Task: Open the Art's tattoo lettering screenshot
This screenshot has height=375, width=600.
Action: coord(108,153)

- - - -

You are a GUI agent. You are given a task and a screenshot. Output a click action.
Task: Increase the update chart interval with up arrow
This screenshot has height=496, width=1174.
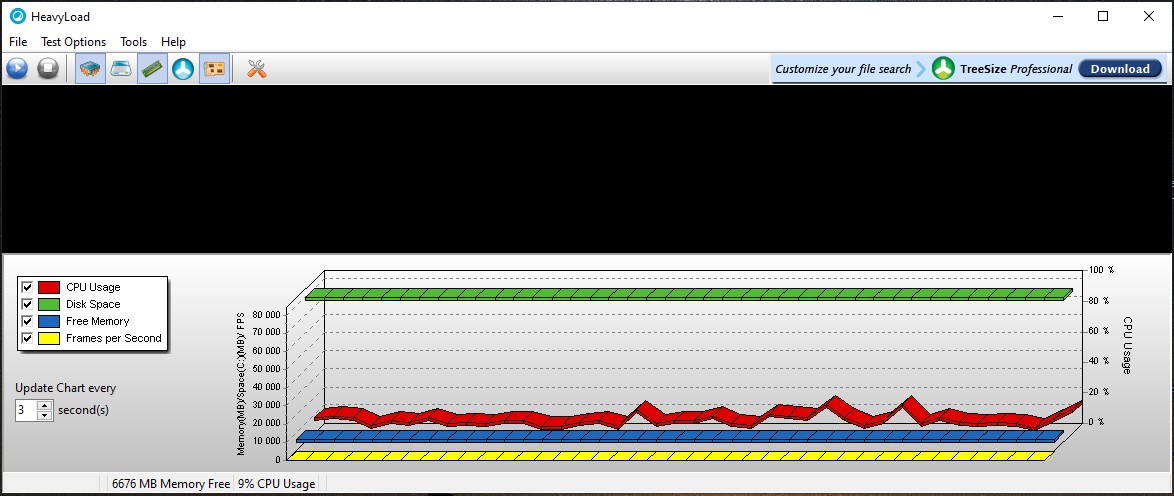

- - - -

## [To do]
Give the exact lines, and only those, from the line containing "Task: Increase the" through the line containing "This screenshot has height=496, width=1174." in the entries above.

## [Response to the exercise]
Task: Increase the update chart interval with up arrow
This screenshot has height=496, width=1174.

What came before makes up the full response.